US officials told Reuters that President Donald Trump may withdraw nearly all US forces from Somalia as part of a global troop reduction that might be large in Afghanistan and slight in Iraq.
The officials, who spoke on the condition that their names not be mentioned, said that nothing has been finalized and that the US military has not received orders in this regard, yet today there are increasing expectations that the orders will be issued soon.
The US Department of Defense declined to comment on future troop deployment decisions.
Reuters reported Monday that Trump is expected to settle for a partial withdrawal from Afghanistan, despite his promise to withdraw all forces by Christmas.
US officials said Trump is expected to order a slight reduction of troops in Iraq from 3,000 to 2,500.
The United States has about 7,000 soldiers in Somalia who are helping local forces defeat Al-Shabaab, which is linked to Al Qaeda, in a process that has little interest in the United States but is a cornerstone of the Pentagon’s global effort to fight al Qaeda.
Colonel Ahmed Abdullah Sheikh, who served for three years as commander of the Danaab (Al-Barq) Special Forces until 2019, said, “A decision of this type to withdraw would not be based on a threat to combating terrorism in Somalia and could undermine confidence in the United States ..” This matter dictates. Politics”.
Ahmed Abdullah Sheikh emphasized that a rapid withdrawal risks leaving the ground to Al-Shabaab, indicating that this will create a vacuum.

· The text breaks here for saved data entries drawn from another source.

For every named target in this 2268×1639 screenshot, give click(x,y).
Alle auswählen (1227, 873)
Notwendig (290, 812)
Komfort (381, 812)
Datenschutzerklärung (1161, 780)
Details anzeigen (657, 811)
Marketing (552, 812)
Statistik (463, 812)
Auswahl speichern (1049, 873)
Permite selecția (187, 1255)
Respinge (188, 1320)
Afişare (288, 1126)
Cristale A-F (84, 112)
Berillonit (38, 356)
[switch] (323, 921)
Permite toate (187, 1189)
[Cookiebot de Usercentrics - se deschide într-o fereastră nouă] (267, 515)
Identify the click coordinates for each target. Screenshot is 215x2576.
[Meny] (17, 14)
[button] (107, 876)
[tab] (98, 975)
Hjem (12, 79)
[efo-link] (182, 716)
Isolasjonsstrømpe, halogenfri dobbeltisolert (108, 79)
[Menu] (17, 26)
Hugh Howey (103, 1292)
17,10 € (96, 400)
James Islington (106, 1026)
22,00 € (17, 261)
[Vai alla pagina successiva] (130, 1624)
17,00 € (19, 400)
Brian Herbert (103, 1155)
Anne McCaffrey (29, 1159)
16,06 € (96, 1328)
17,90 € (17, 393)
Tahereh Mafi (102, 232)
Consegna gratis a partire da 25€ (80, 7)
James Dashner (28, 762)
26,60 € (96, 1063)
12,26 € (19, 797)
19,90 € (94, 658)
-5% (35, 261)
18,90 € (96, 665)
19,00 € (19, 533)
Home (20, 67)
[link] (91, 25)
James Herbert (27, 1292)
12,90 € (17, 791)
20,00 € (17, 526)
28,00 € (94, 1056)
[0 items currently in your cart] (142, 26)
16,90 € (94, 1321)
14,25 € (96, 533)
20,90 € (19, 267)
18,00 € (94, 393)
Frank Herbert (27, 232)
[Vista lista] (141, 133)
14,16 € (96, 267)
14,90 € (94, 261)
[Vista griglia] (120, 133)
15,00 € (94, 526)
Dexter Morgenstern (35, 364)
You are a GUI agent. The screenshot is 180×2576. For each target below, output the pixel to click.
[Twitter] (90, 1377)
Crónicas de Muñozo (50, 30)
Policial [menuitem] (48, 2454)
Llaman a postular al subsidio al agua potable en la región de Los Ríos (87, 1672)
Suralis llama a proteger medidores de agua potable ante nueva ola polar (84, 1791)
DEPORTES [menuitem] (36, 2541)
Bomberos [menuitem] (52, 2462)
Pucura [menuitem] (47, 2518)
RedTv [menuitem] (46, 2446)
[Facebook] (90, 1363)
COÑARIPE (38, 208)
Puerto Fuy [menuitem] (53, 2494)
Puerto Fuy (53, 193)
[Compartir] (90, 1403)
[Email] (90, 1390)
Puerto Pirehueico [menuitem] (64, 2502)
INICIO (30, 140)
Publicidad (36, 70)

He explained that the Somali security forces are in high spirits due to the presence of American forces, referring to the availability of air support if attacked, and the possibilities for a rapid medical evacuation.
The United States already withdrew from Bosaso and Galkayo about three weeks ago, and its forces are still in the city of Kismayo, a port in the south of the country and an airbase for the Special Forces in Baledogli and in the capital, Mogadishu.
A civil war has ravaged Somalia since 1991, but over the past decade, peacekeepers backed by the African Union wrested control of the capital and large parts of the country from Al Shabaab.